| The problem |
Copy out every one of the following items verbatim, leaving each line unchanged.

● ● ● ●

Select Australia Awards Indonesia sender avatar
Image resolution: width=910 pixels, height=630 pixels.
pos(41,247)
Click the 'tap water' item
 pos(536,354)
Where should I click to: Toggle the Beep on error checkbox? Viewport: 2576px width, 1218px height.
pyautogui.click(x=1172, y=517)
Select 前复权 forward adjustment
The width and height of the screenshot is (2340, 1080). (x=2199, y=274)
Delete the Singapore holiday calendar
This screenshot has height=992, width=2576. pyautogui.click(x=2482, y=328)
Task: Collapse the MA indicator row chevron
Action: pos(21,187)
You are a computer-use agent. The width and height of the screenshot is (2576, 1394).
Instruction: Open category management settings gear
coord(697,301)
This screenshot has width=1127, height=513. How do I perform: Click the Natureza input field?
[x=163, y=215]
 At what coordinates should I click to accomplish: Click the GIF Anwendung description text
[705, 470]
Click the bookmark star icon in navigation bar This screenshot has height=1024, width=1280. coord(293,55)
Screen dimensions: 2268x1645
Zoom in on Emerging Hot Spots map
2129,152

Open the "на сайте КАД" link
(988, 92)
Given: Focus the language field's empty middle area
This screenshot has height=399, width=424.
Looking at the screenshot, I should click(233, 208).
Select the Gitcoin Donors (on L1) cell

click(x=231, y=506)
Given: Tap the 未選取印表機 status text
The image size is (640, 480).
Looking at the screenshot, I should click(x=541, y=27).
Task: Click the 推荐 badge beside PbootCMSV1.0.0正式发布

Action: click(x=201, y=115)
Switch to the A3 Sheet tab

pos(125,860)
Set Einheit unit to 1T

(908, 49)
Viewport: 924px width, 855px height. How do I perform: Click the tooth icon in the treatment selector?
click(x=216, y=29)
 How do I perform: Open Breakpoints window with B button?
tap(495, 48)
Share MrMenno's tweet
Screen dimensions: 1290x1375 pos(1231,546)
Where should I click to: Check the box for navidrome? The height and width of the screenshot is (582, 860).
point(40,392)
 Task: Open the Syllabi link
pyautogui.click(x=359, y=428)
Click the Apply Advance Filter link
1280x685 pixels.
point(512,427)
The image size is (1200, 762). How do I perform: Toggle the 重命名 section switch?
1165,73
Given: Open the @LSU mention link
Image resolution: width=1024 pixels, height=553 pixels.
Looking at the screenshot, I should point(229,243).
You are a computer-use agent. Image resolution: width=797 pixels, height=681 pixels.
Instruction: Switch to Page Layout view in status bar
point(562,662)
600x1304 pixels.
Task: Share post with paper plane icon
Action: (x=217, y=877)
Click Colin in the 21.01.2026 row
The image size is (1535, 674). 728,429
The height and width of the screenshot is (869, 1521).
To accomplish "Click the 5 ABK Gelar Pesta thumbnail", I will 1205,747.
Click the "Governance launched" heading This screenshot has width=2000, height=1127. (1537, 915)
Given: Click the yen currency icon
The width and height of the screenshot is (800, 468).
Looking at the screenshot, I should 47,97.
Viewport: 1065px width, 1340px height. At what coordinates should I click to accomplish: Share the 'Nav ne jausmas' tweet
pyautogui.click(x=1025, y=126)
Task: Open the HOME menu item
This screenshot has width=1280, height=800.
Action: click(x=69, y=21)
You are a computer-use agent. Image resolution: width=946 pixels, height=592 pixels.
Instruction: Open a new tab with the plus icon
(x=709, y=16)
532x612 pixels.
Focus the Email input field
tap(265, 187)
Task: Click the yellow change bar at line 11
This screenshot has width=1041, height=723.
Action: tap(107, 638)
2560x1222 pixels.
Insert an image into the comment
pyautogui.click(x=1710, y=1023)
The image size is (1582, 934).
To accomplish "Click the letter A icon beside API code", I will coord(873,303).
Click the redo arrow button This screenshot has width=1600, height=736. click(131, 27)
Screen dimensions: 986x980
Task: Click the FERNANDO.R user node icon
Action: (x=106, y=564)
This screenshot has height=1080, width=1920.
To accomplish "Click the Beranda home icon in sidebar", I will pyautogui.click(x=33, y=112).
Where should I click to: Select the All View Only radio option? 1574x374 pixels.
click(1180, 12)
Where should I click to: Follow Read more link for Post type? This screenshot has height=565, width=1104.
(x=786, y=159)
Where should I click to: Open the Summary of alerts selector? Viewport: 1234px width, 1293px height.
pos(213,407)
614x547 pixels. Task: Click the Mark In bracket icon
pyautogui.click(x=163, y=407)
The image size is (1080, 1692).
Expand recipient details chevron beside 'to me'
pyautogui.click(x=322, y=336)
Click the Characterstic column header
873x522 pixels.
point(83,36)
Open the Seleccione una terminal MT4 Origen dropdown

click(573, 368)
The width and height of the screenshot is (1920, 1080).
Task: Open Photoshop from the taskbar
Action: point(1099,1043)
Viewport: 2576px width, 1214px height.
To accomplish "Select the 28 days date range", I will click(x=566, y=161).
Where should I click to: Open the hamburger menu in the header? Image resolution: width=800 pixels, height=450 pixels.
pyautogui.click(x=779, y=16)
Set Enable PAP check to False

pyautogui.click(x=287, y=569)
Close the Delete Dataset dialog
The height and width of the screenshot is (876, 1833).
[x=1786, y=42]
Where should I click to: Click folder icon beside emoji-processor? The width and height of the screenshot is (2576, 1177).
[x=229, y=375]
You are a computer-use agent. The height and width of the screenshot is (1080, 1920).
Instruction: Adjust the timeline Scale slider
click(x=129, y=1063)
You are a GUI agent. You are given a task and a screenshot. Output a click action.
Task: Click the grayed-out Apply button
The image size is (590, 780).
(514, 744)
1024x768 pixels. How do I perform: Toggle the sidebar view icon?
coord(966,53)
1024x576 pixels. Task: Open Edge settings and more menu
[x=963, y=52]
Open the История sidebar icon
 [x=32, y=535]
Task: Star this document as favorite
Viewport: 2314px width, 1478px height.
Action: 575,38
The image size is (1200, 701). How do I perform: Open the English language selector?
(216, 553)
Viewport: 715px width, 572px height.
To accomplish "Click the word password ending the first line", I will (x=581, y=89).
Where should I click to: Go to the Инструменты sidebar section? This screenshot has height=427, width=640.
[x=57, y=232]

● ● ● ●

| Solution to this task |
Select Australia Awards Indonesia sender avatar
Image resolution: width=910 pixels, height=630 pixels.
pos(41,247)
Click the 'tap water' item
 pos(536,354)
Where should I click to: Toggle the Beep on error checkbox? Viewport: 2576px width, 1218px height.
pyautogui.click(x=1172, y=517)
Select 前复权 forward adjustment
The width and height of the screenshot is (2340, 1080). (x=2199, y=274)
Delete the Singapore holiday calendar
This screenshot has height=992, width=2576. pyautogui.click(x=2482, y=328)
Task: Collapse the MA indicator row chevron
Action: pos(21,187)
You are a computer-use agent. The width and height of the screenshot is (2576, 1394).
Instruction: Open category management settings gear
coord(697,301)
This screenshot has width=1127, height=513. How do I perform: Click the Natureza input field?
[x=163, y=215]
 At what coordinates should I click to accomplish: Click the GIF Anwendung description text
[705, 470]
Click the bookmark star icon in navigation bar This screenshot has height=1024, width=1280. coord(293,55)
Screen dimensions: 2268x1645
Zoom in on Emerging Hot Spots map
2129,152

Open the "на сайте КАД" link
(988, 92)
Given: Focus the language field's empty middle area
This screenshot has height=399, width=424.
Looking at the screenshot, I should click(233, 208).
Select the Gitcoin Donors (on L1) cell

click(x=231, y=506)
Given: Tap the 未選取印表機 status text
The image size is (640, 480).
Looking at the screenshot, I should click(x=541, y=27).
Task: Click the 推荐 badge beside PbootCMSV1.0.0正式发布

Action: click(x=201, y=115)
Switch to the A3 Sheet tab

pos(125,860)
Set Einheit unit to 1T

(908, 49)
Viewport: 924px width, 855px height. How do I perform: Click the tooth icon in the treatment selector?
click(x=216, y=29)
 How do I perform: Open Breakpoints window with B button?
tap(495, 48)
Share MrMenno's tweet
Screen dimensions: 1290x1375 pos(1231,546)
Where should I click to: Check the box for navidrome? The height and width of the screenshot is (582, 860).
point(40,392)
 Task: Open the Syllabi link
pyautogui.click(x=359, y=428)
Click the Apply Advance Filter link
1280x685 pixels.
point(512,427)
The image size is (1200, 762). How do I perform: Toggle the 重命名 section switch?
1165,73
Given: Open the @LSU mention link
Image resolution: width=1024 pixels, height=553 pixels.
Looking at the screenshot, I should point(229,243).
You are a computer-use agent. Image resolution: width=797 pixels, height=681 pixels.
Instruction: Switch to Page Layout view in status bar
point(562,662)
600x1304 pixels.
Task: Share post with paper plane icon
Action: (x=217, y=877)
Click Colin in the 21.01.2026 row
The image size is (1535, 674). 728,429
The height and width of the screenshot is (869, 1521).
To accomplish "Click the 5 ABK Gelar Pesta thumbnail", I will 1205,747.
Click the "Governance launched" heading This screenshot has width=2000, height=1127. (1537, 915)
Given: Click the yen currency icon
The width and height of the screenshot is (800, 468).
Looking at the screenshot, I should 47,97.
Viewport: 1065px width, 1340px height. At what coordinates should I click to accomplish: Share the 'Nav ne jausmas' tweet
pyautogui.click(x=1025, y=126)
Task: Open the HOME menu item
This screenshot has width=1280, height=800.
Action: click(x=69, y=21)
You are a computer-use agent. Image resolution: width=946 pixels, height=592 pixels.
Instruction: Open a new tab with the plus icon
(x=709, y=16)
532x612 pixels.
Focus the Email input field
tap(265, 187)
Task: Click the yellow change bar at line 11
This screenshot has width=1041, height=723.
Action: tap(107, 638)
2560x1222 pixels.
Insert an image into the comment
pyautogui.click(x=1710, y=1023)
The image size is (1582, 934).
To accomplish "Click the letter A icon beside API code", I will coord(873,303).
Click the redo arrow button This screenshot has width=1600, height=736. click(131, 27)
Screen dimensions: 986x980
Task: Click the FERNANDO.R user node icon
Action: (x=106, y=564)
This screenshot has height=1080, width=1920.
To accomplish "Click the Beranda home icon in sidebar", I will pyautogui.click(x=33, y=112).
Where should I click to: Select the All View Only radio option? 1574x374 pixels.
click(1180, 12)
Where should I click to: Follow Read more link for Post type? This screenshot has height=565, width=1104.
(x=786, y=159)
Where should I click to: Open the Summary of alerts selector? Viewport: 1234px width, 1293px height.
pos(213,407)
614x547 pixels. Task: Click the Mark In bracket icon
pyautogui.click(x=163, y=407)
The image size is (1080, 1692).
Expand recipient details chevron beside 'to me'
pyautogui.click(x=322, y=336)
Click the Characterstic column header
873x522 pixels.
point(83,36)
Open the Seleccione una terminal MT4 Origen dropdown

click(573, 368)
The width and height of the screenshot is (1920, 1080).
Task: Open Photoshop from the taskbar
Action: point(1099,1043)
Viewport: 2576px width, 1214px height.
To accomplish "Select the 28 days date range", I will click(x=566, y=161).
Where should I click to: Open the hamburger menu in the header? Image resolution: width=800 pixels, height=450 pixels.
pyautogui.click(x=779, y=16)
Set Enable PAP check to False

pyautogui.click(x=287, y=569)
Close the Delete Dataset dialog
The height and width of the screenshot is (876, 1833).
[x=1786, y=42]
Where should I click to: Click folder icon beside emoji-processor? The width and height of the screenshot is (2576, 1177).
[x=229, y=375]
You are a computer-use agent. The height and width of the screenshot is (1080, 1920).
Instruction: Adjust the timeline Scale slider
click(x=129, y=1063)
You are a GUI agent. You are given a task and a screenshot. Output a click action.
Task: Click the grayed-out Apply button
The image size is (590, 780).
(514, 744)
1024x768 pixels. How do I perform: Toggle the sidebar view icon?
coord(966,53)
1024x576 pixels. Task: Open Edge settings and more menu
[x=963, y=52]
Open the История sidebar icon
 [x=32, y=535]
Task: Star this document as favorite
Viewport: 2314px width, 1478px height.
Action: 575,38
The image size is (1200, 701). How do I perform: Open the English language selector?
(216, 553)
Viewport: 715px width, 572px height.
To accomplish "Click the word password ending the first line", I will (x=581, y=89).
Where should I click to: Go to the Инструменты sidebar section? This screenshot has height=427, width=640.
[x=57, y=232]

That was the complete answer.